Mary Shelley viajó llevando como equipaje el corazón de su esposo. Tenía 25 años cuando quedó viuda, luego de engendrar cuatro hijos de los que sólo sobrevivieron tres y de haber escrito la novela que la haría inmortal, Frankenstein o el moderno Prometeo, cuando apenas tenía 19 años. Su marido, el poeta Percy B. Shelley, murió en un naufragio y su cuerpo apareció en las costas de Italia. Mary guardó su corazón como reliquia envuelto en una página con un poema de su esposo.

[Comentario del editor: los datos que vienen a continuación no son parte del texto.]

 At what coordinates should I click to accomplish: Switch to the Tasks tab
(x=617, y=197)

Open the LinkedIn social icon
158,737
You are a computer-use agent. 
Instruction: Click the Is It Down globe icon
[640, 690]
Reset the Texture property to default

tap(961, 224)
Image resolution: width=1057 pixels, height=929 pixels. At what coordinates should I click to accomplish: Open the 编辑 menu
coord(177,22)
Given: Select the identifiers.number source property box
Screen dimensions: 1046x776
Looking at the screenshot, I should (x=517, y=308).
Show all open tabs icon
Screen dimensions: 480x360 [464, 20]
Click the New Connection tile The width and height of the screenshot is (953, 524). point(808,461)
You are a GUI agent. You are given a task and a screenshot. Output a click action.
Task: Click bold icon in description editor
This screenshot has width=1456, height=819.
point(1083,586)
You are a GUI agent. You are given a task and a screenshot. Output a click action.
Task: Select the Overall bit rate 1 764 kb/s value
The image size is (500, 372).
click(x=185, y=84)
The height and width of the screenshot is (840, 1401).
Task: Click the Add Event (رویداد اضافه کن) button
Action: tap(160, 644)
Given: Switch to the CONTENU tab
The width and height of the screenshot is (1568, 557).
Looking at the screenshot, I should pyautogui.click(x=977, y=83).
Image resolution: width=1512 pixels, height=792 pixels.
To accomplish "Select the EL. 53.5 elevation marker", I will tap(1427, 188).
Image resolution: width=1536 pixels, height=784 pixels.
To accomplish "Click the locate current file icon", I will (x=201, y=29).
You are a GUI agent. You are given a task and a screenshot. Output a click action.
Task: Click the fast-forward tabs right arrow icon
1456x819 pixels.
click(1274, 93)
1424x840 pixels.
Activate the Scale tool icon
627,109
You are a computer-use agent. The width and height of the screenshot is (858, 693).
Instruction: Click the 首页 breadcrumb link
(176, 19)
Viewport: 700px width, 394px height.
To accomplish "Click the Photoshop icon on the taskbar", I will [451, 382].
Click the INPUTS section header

Iba por la vida con sus recuerdos físicos. Viajaba y se mudaba con sus reliquias, con sus fantasmas parciales y anatómicos; con una familia reducida, inanimada, a cuestas, dice Esther Cross en un libro que es, seguramente, uno de los más hermosos que se hayan escrito sobre la autora de Frankenstein. Cuando no viajaba, dejaba reposar el corazón en su escritorio para que descansara de los trabajos y la agitación de la muerte prematura.
Mary aprendió a leer su nombre en una lápida, la que guardaba el cuerpo de su madre, muerta diez días después de haberla traído al mundo el 30 de agosto de 1797. Ambas se llamaban igual.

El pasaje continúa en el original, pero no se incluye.